The term "Kač-Moody generalization of an algebra" is nothing else than an alternative name for this algebra, especially for the form of the algebra that is obtained by considering not generators as continuous functions of the fifth coordinate $\theta$, but using the discrete Fourier modes in this direction labeled by $n$.

The original, Kač-Moody-non-generalized algebra has commutators of the generators like $$ [G_i,G_j] = f_{ijk} G_k $$ with the appropriately raised indices. In your case, all $G_i$ are linear combinations of generators of diffeomorphisms, i.e. integrals of the stress-energy tensor with some tensor-valued coefficients as functions of the 4D spacetime.

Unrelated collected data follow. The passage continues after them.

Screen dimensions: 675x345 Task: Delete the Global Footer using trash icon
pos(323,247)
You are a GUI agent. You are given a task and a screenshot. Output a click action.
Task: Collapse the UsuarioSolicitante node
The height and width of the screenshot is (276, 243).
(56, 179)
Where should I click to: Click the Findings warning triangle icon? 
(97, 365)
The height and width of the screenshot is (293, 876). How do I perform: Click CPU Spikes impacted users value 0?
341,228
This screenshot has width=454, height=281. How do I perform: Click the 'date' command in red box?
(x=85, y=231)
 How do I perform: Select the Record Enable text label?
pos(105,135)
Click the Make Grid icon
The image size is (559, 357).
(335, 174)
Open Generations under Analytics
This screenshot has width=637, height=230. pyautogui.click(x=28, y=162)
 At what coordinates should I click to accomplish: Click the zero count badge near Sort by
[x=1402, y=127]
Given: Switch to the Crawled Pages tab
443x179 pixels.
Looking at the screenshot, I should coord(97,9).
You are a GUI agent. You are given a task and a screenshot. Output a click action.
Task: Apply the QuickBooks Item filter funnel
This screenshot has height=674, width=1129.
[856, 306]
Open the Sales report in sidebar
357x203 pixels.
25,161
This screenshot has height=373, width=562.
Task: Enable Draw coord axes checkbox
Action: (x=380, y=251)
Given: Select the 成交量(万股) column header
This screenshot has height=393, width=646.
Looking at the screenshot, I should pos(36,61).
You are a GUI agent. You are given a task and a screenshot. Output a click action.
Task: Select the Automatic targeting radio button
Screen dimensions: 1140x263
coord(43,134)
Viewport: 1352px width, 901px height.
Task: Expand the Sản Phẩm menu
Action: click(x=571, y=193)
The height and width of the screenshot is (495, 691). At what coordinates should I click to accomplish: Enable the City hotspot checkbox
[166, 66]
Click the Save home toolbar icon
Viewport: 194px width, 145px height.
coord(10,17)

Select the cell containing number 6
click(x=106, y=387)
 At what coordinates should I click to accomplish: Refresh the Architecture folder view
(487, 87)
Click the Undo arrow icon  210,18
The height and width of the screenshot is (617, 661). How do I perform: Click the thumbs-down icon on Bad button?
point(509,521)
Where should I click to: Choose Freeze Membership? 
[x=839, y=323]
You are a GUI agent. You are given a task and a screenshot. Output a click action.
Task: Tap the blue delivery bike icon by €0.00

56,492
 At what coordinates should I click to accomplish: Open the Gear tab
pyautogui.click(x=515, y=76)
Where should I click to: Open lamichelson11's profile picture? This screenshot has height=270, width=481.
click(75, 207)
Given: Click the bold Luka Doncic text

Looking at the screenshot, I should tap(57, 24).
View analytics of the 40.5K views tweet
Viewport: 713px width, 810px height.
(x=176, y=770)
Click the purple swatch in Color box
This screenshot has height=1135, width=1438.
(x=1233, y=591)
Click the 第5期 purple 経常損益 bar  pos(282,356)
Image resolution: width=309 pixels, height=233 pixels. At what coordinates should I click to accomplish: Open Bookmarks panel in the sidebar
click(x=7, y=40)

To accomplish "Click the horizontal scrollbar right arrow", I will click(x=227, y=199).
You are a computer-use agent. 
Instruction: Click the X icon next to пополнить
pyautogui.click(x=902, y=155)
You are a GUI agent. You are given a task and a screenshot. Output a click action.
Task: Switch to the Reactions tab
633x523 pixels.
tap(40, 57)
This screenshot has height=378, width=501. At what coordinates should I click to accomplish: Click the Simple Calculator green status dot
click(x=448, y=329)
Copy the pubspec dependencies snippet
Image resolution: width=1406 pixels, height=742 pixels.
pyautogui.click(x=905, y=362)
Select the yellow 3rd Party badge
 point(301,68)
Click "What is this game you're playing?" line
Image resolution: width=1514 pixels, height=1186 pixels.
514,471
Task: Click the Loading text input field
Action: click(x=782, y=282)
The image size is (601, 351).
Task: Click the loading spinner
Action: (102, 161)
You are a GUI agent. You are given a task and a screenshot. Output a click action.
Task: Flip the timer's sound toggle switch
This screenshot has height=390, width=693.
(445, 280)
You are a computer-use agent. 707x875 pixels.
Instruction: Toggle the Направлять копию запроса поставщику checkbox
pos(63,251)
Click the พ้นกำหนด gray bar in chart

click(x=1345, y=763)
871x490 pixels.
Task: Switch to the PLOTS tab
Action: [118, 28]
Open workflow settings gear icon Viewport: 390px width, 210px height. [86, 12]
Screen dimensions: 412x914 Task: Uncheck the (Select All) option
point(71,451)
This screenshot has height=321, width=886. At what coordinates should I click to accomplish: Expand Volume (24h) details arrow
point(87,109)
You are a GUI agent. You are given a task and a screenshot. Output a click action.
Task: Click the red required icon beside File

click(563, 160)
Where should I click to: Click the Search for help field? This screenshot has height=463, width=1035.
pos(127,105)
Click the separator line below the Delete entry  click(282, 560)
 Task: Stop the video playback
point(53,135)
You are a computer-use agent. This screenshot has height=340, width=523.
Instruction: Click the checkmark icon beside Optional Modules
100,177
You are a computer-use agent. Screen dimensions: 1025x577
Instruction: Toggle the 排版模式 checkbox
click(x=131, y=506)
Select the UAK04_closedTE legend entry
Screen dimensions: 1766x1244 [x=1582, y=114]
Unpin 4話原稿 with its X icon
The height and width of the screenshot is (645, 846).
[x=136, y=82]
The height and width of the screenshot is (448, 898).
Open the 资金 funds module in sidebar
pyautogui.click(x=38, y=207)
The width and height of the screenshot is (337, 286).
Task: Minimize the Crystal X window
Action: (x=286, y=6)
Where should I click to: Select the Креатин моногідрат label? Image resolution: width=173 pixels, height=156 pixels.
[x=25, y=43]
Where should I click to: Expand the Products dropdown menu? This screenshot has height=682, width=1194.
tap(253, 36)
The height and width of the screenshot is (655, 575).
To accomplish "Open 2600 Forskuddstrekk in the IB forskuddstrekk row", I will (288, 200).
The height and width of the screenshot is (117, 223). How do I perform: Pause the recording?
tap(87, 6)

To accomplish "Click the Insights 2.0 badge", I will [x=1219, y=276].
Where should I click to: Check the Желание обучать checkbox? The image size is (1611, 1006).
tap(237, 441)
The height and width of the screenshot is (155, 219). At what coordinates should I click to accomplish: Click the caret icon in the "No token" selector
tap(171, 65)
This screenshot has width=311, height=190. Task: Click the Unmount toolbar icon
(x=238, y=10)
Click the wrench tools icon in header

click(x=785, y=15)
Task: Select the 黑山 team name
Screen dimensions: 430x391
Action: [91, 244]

The Kač-Moody generalization arises when all the generators are allowed to depend on the extra coordinate $\theta$ or, equivalently, to depend on the Fourier mode integer index $n$. Then the generalization replaces $G_i$ by $G^n_i$ and the commutator becomes something like $$ [G_i^m,G_j^n] = (\pm m \pm n)^{\text{0 or 1}} f_{ijk} G_k^{m+n} $$ There may also be $n^3$ terms weighted by $\delta_{m,-n}$ etc. but I don't want to present all possible subtleties and generalizations of Kač-Moody algebras here.

The appearance of $m+n$ as the superscript on the right hand side is guaranteed by the $\theta\to \theta+c$ translational symmetry, the $U(1)$ gauge subalgebra you mentioned. Otherwise it's not suprising that we must get a similar algebra to the original 4D one, just with some extra indices $m,n,m+n$ moderately inserted and with some moderate coefficients.

To check the equivalence of the two descriptions, one only needs to know some basics of integrals and derivatives or the Fourier transform etc.

This post imported from StackExchange Physics at 2014-06-27 15:38 (UCT), posted by SE-user Luboš Motl
answered Jun 26, 2014 by Luboš Motl (10,248 points) [ no revision ]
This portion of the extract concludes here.